- [To do]
Extract each line from the rows below that contains the word "Select".

- [Supplied information]
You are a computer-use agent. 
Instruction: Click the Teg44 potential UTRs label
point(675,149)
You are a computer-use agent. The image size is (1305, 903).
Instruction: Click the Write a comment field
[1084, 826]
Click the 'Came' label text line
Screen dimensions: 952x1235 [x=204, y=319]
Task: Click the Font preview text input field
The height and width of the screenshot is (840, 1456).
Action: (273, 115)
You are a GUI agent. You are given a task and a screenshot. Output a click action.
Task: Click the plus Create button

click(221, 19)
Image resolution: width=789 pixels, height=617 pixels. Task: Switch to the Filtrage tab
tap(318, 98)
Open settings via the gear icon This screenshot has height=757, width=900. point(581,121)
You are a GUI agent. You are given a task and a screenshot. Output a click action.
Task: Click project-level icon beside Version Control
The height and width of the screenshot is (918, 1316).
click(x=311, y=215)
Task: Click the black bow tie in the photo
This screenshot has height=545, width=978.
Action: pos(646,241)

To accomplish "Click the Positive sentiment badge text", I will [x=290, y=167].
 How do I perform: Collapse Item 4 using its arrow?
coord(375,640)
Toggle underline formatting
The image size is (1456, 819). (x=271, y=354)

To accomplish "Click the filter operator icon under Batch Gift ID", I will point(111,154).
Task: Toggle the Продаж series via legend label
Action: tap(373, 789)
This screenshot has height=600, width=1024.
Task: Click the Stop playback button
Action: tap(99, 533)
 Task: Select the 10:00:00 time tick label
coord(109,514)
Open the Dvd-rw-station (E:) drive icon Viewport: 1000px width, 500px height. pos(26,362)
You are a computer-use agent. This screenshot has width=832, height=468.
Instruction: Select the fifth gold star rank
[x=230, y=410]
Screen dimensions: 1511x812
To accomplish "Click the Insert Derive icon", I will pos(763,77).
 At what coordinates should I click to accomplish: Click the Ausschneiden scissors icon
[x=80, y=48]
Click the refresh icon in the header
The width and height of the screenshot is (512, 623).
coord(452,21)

- [Full answer]
 Task: Select the 10:00:00 time tick label
Instruction: Select the fifth gold star rank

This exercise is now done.